§ **PROVIDED DATA**
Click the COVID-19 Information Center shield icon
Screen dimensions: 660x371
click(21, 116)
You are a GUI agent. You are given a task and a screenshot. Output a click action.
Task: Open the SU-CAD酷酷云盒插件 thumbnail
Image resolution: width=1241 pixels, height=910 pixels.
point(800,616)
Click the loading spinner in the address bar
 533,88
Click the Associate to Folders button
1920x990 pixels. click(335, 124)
==
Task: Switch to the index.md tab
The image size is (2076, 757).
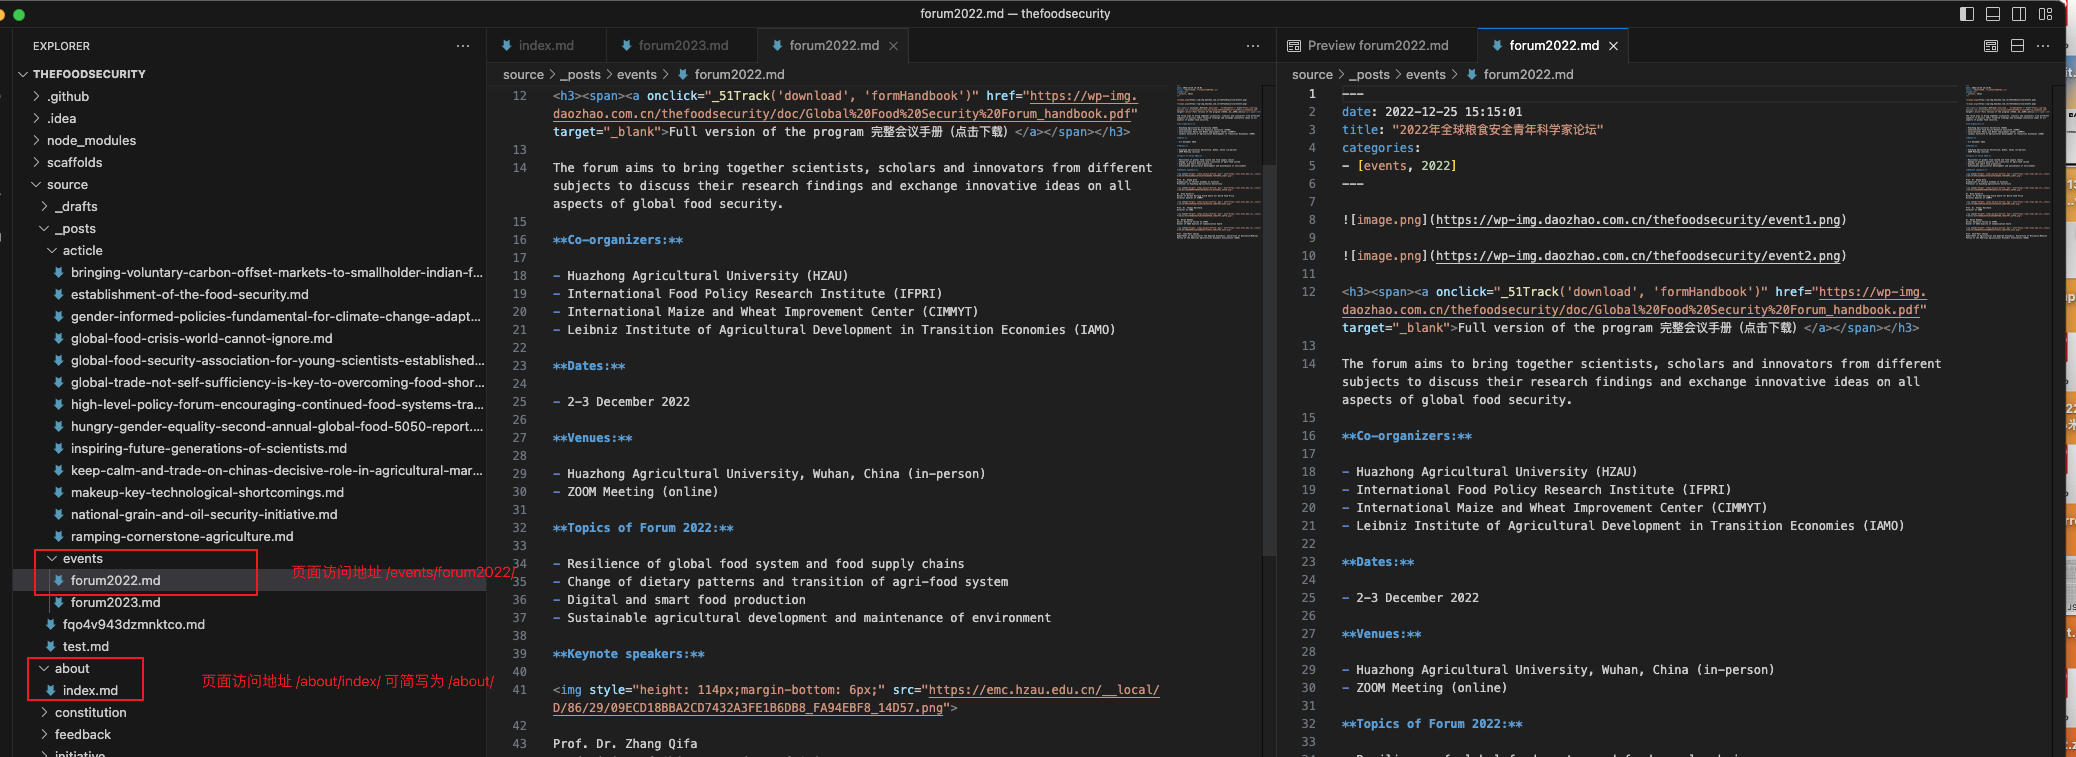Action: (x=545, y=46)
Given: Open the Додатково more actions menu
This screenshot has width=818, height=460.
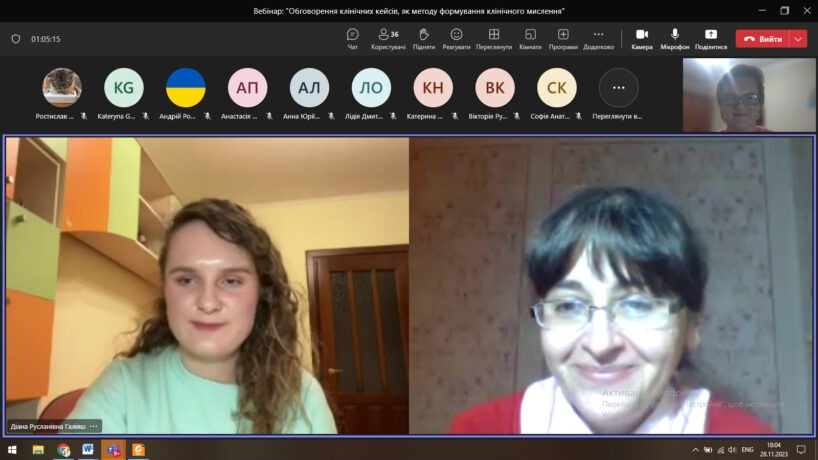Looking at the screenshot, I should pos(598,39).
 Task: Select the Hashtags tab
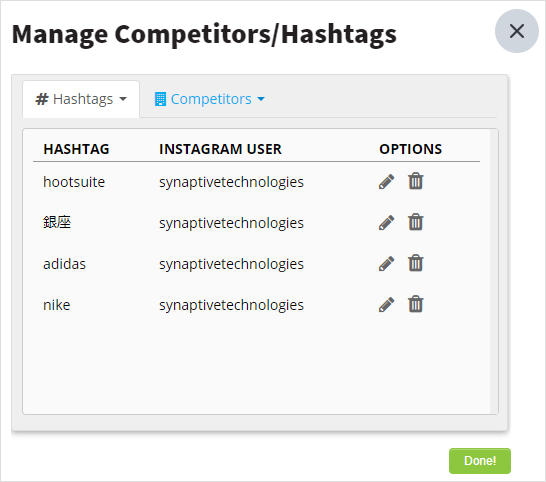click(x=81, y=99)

§ **THE PROBLEM**
Print the lines from the line that contains "Click the loading spinner in the address bar" through the line that contains "1920x990 pixels. click(335, 124)", both included, reproducing each one verbatim.

§ **THE SOLUTION**
Click the loading spinner in the address bar
 533,88
Click the Associate to Folders button
1920x990 pixels. click(335, 124)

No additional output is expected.